Check this out #piplmx. I will wait for more information to be shared by attendees and organizers. Meantime, everyone who shared the information the event was speaking about how “people” are influencing PLM.

People’s mindset recently became very popular in PLM discussions. While I agree that people can screw up every technology, strategy, and vision. I still think that PLM folks put too much blame on people while very often simple technologies don’t work and don’t deliver promised values.

Jos Voskuil punched me in the face by a catchy phrase – Data-Driven.

Thanks to Marc Lind of Aras, who shared a few more slides from the same presentation, I think I was able to get to the point of data-driven, which is presented in this slide.

As much as I can say, data-driven is not a magic future PLM technology and approach. but just analytics and decision support. And like all data analytics (including AI, machine learning, etc.) it is totally dependent on the quality and scope of the data. The quality of data on the left side (PLM, ERP, Process data) will define the usefulness of the entire data-driven approach. If businesses are looking for real data-driven strategy, the scope of data capture should go much beyond current PLM and ERP databases.

Last, but not least – the data sharing topic. According to Håkan Kårdén at Eurostep, there is a high demand for sharing.

And almost “traditional” in PLM discussion and conferences is a topic of PLM adoption and not realized potential.

My favorite quote or slide was by Marc Lind about the export approach in the digital thread.

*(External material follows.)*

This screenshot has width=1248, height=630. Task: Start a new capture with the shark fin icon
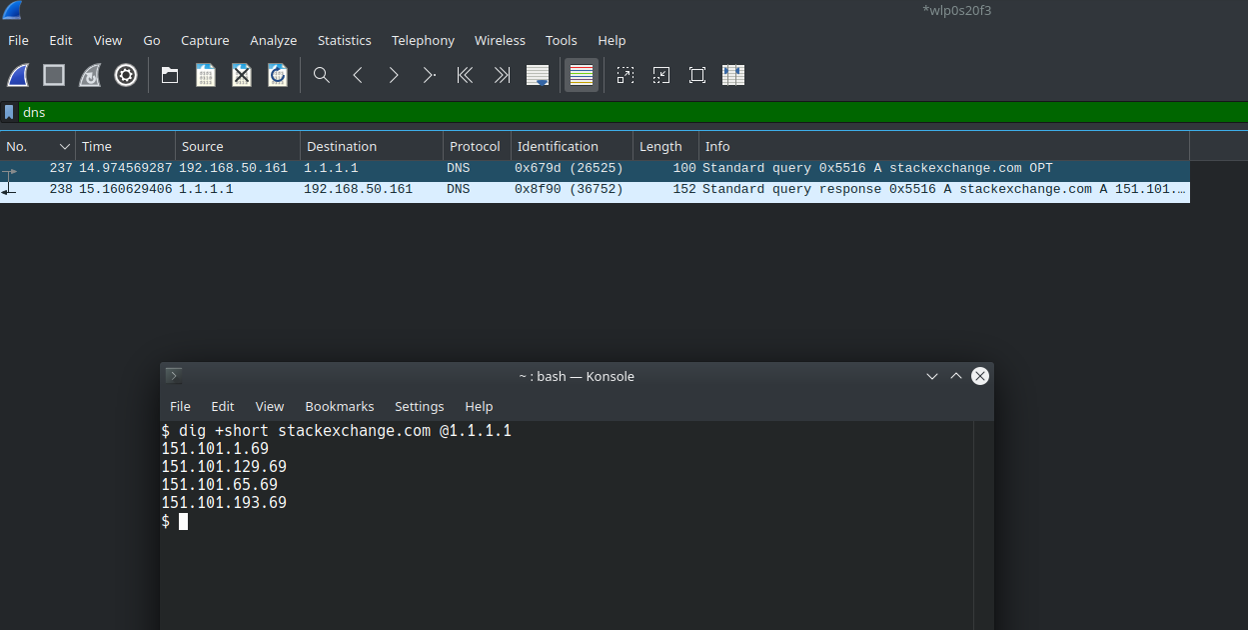point(17,74)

What is my conclusion? People, data, sharing. In my view, these are traditional topics in PLM. During the first day of PI PLMx was presented as elements of the digital value chain. Low adoption, the problem with integrations, people apathy. These are things mentioned as challenges in realization of PLM potential. If you go to back 10 years, you can still find the same issues discussed all over again. The scope of social media streaming was too low for the event, so I might have a partial view of what happened there. I look forward to more during the second day. Thanks for attendees that tweeted and share the information.

Best, Oleg

Disclaimer: I’m co-founder and CEO of OpenBOM developing cloud-based bill of materials and inventory management tool for manufacturing companies, hardware startups, and supply chain. My opinion can be unintentionally biased.